Introduction to limits, limits on graphs, and limits of infinity.

Before we introduce limits, you can review some notes about discontinuities without limits: lecture 11

What is a limit?

A limit is the value that a function approaches as the input approaches a certain value.

We say that the limit of $f(x)$ as $x$ approaches $a$ is $L$ if the function $f(x)$ gets close to $L$ as $x$ gets close to $a$ .

\lim_{x\to a} f(x) = L

This is read as "the limit of $f(x)$ as $x$ approaches $a$ is $L$ ",
or "the limit of $f(x)$ as $x$ goes to $a$ is $L$ ".

How to find a limit?

Substitute the value of the input into the function.
If the function is defined at the value of the input, then the limit is the value of the function.
If the function is not defined at the value of the input, then the limit is the value that the function approaches as the input approaches the value of the input.

Example for a defined point
The limit of $f(x) = x^2$ as $x$ approaches 2 is 4.

Because $f(2) = 2^2 = 4$ .
$\lim_{x\to 2} x^2 = 4$

Example for an undefined point
The limit of $f(x) = \frac{(x-1)^2}{x-1}$ as $x$ approaches 1 is 0.

Because as $x$ gets closer to 1, $f(x)$ gets closer to 0.
$\lim_{x\to 1} \frac{(x-1)^2}{x-1} = \lim_{x\to 1} (x-1) = 0$

Limits at a point

Limits at a point are the values that a function approaches as the input approaches a certain value.

If the function is defined at the point, then the limit is the value of the function at the point.
If the function is not defined at the point, then the limit is the value that the function approaches as the input approaches the point. This includes holes, jumps, and vertical asymptotes.

Example
If a hole exists at $x=3$ , and $f(x)=\frac{x^2-9}{x-3}$ , then the limit of $f(x)$ as $x$ approaches 3 is 6.

Because $f(x)=\frac{(x-3)(x+3)}{x-3}=x+3$ for $x\neq 3$ .
$\lim_{x\to 3} \frac{x^2-9}{x-3} = \lim_{x\to 3} (x+3) = 6$

Limits at infinity

Limits at infinity are the values that a function approaches as the input approaches infinity.

Example
The limit of $f(x) = x^2$ as $x$ approaches infinity is infinity.

- [Recorded data]:

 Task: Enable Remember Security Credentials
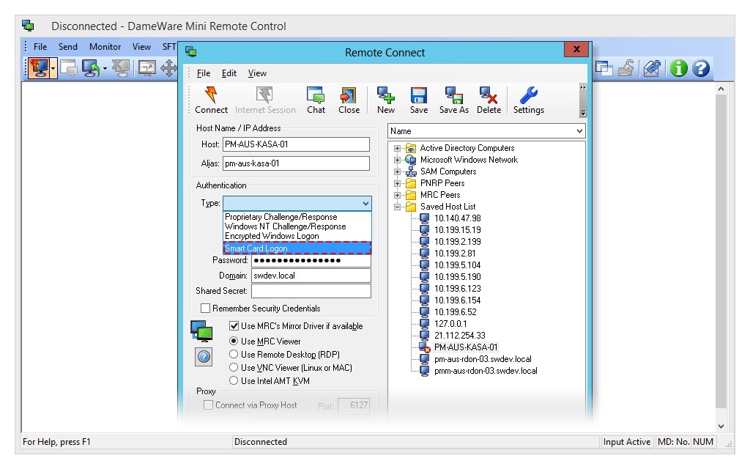[x=206, y=307]
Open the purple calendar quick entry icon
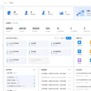 tap(79, 60)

- [What is being asked]: On the page introducing limits, what limit is given for f(x) = (x^2 - 9)/(x - 3) as x approaches 3? The listing has no role in this exercise.

- [Solved problem]: The limit is 6.